Project eChook Nano: First test success!

A fantastic day at Rockingham saw the weChook racing team manage to run an echook nano for 2 hours on our car Electric 2Galoo. Thanks to all who came to speak to us on the day about the car, as always it’s a pleasure to talk to like minded people who just love to build race cars!

We had great success with out 2 hour test using the echook board both as a motor controller driver board as well as a telemetry data logger. The phone screen was used to inform me (the driver) how much current we were drawing and was perfect for testing our race strategy plans. We also managed to collect 2 hours of good data from our sensors, result!

David @cullimoreracing has kindly offered to run an eChook Nano on Jet2 but we will be looking for more test cars to get these boards on to for the start of the season. Before we do do this we need to tidy up our documentation and work out how we are going to fund the project at this point (the boards are cheap but with components the cost is looking to be ~£30 before you add on the £17 current sensor…we aren’t trying to make any money from this project but we are also not trying to lose too much, we have racecars to build!). We have 9 more boards from this initial batch, watch this space for what we plan to do with them….

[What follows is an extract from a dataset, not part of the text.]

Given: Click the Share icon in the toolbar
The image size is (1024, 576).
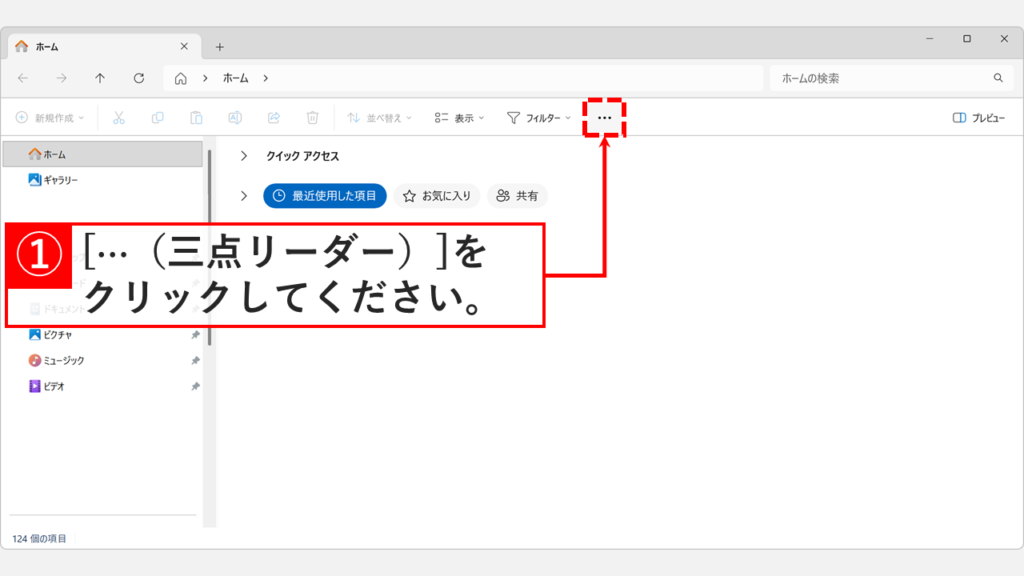Looking at the screenshot, I should (x=272, y=117).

Here’s a video describing the main board features

weChook Racing: How we use data in the pits

Having covered how Ian uses our measured data whilst out on circuit in the last post (read it here: ), I’m now going to cover what we can do with it when we’re not racing – be it in the pit lane or once we’re back home.

The first step is getting the information from the car to my laptop. As long as we remember to put it in, the telemetry board will record all measurements to a text file on an SD card, which can then be easily transferred across to a computer. The system also transmits data live wirelessly during a race, but this is of little use when the car goes out of range or behind a tree – pretty much everywhere apart from Merryfield and Dunsfold Park.

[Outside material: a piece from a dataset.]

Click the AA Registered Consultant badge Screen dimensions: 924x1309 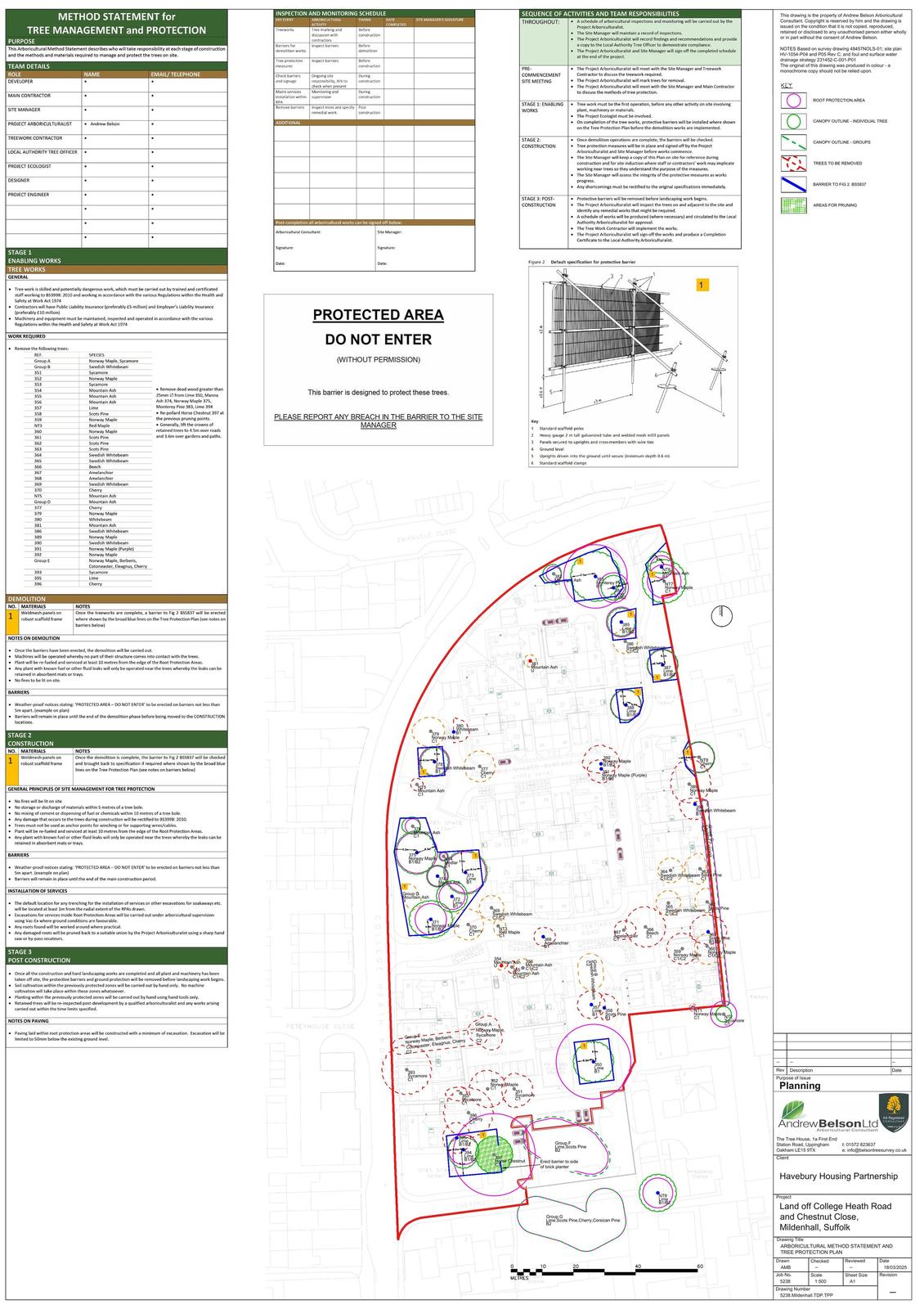[893, 1113]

For the information to be valuable during the constraints of a race day, all the information has to be pulled together quickly – there’s not a lot of time to make changes in between the end of practice and the start of the race so every second counts. In order to maximise the utility of our data logging, I wrote some code in MATLAB that will read the data files, and generate a report with useful plots and calculations. I’ve uploaded two of these reports, from two different races at Rockingham to the website:

As an aside – I heartily recommend that any aspiring young engineer go out there and get some experience using MATLAB – it is easy to pick up and there is a huge wealth of help and support available online. As a data analysis and visualisation tool it far exceeds Excel, and will make a piece of work look far more professional! I use it extensively at work to perform simulations, automatically generate reports (automating a task that used to take hours keeps my manager very happy) and design control algorithms. From experience, I can also say that if I’d learnt to use it whilst at university, it would have made my dissertation project a whole lot more manageable, due to the Gigabytes of data that I was dealing with from incredibly high resolution measurements of impact data.

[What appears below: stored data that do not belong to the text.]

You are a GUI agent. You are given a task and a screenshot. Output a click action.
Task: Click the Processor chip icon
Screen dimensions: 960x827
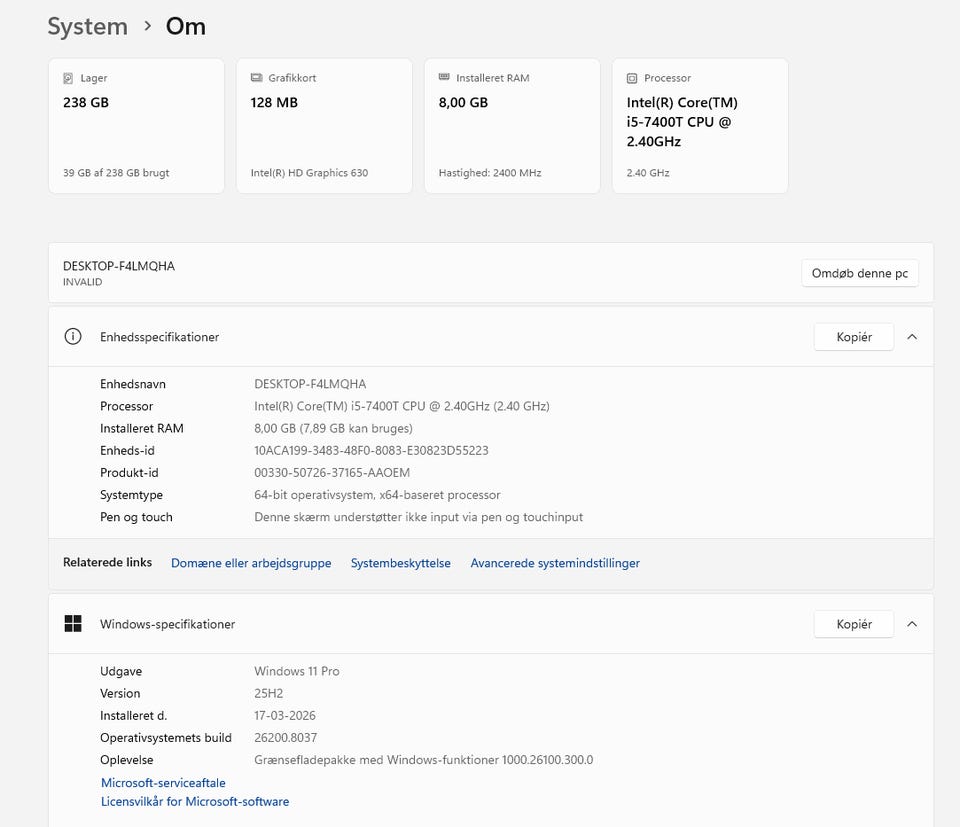[632, 78]
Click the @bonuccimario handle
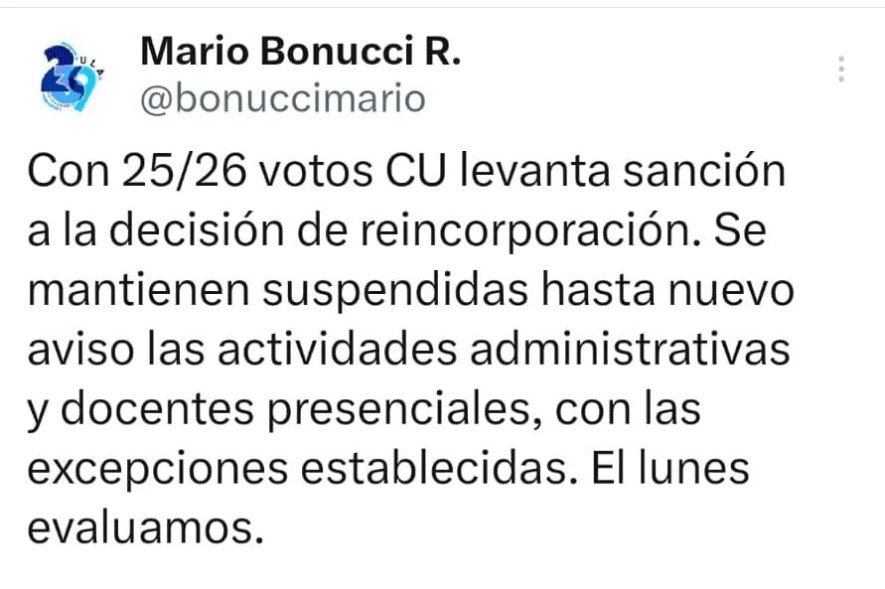The width and height of the screenshot is (885, 589). [283, 99]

Sales pitch over! Once I’ve worked my magic with MATLAB and generated a report we can work out how much current and power we were using at any given point, and how fast we were running the motor. Using this approach with data from a run in practice, we can determine whether we can complete a full race distance at that pace without flattening our batteries (I’ve done plenty of battery testing, so I have a good understanding of how much energy the batteries have available).

Based on the data from the Rockingham heat, we were able to plan our power usage for the Lap Race – we estimated how much shorter it would be than the standard hour and then determined how much more quickly we could discharge the battery. If you look at the two reports linked above, you can see that we drew just under 25Ah from the batteries in both events, but at a higher average rate in the lap race.

Also shown in the reports are traces of throttle position and motor speed. Comparing the throttle trace from the Lap Race to that from the heat earlier in the year, it can be seen that Ian is performing fewer gear changes, and spending less time at part throttle. It can also be seen that motor speed tailed off much more quickly at the end of the Lap Race – we’re putting this down to the fact that we were using our best batteries in the Rockingham heat, but we saved them for the F24+ decider on the International Final weekend.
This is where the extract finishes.